In Canada, enhanced credit works by knocking off 1.5 days from an offender’s sentence for every day he or she spent behind bars before the sentence was handed down.
Ruddy found the provision violated two sections of the Canadian Charter of Rights and Freedoms: Section 15, which protects against discrimination based on race, ethnic origin and other factors; and Section 7, which enshrines the legal right to life, liberty and security of the person.
“While it is likely true, as the sentencing judge here concluded, that aboriginal persons will proportionately be affected more by the impugned provision because of their over-representation in the target population, it is not because they are targeted as a result of a distinction based an enumerated or analogous ground (under Section 15),” Bauman stated in his decision.
“Virtually every provision of the Code is more likely to affect a disproportionate number of aboriginal persons than other segments of the population, but the Code creates distinctions on the basis of who breaks the law — or in this case, bail conditions — not on the basis of race,” Bauman wrote.

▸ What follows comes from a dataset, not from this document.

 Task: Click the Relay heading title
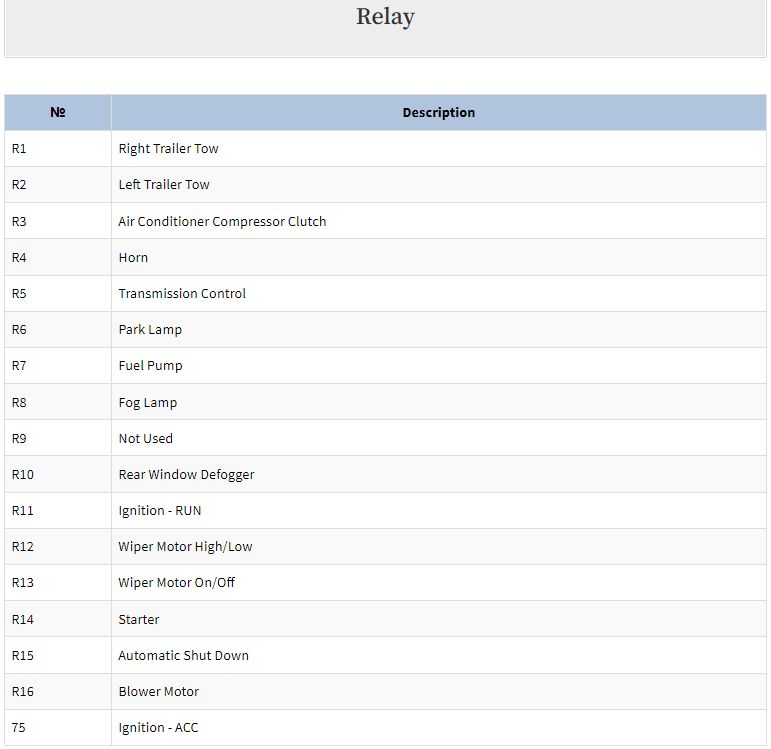(x=385, y=17)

People of aboriginal descent are much more likely to be snared by the legislation because the enduring social issues — particularly substance abuse — associated with the legacy of colonialism and discrimination undermine aboriginal offenders’ ability to comply with bail conditions. These breaches, both judges noted, compel still further, albeit lesser, criminal charges.
Bauman also found that the impugned statute does not run afoul of “our basic values,” which include “those against arbitrariness, overbreadth and gross disproportionality.”
He said there was a “rational connection” between the objectives of the provision and the “limits it imposes on the liberty of persons subject to it.”
He went on to quote former Justice minister Rob Nicholson.
“The practice of awarding generous credit erodes public confidence in the integrity of the justice system,” the Conservative MP said in a parliamentary debate in 2009.
“It also undermines the commitment of the government to enhance the safety and security of Canadians by keeping violent or repeat offenders in custody for longer periods.”
Nicholson added that a lenient credit allowance “fails to punish them adequately for the deeds that led to their convictions in the first place.”
Quoting Ruddy, Bauman stated: “I simply cannot conclude that its impact on aboriginal offenders creates ‘a draconian impact outside the norms accepted in our free and democratic society.’”
Throughout the ruling, Bauman emphasized Ruddy’s “faulty starting premise.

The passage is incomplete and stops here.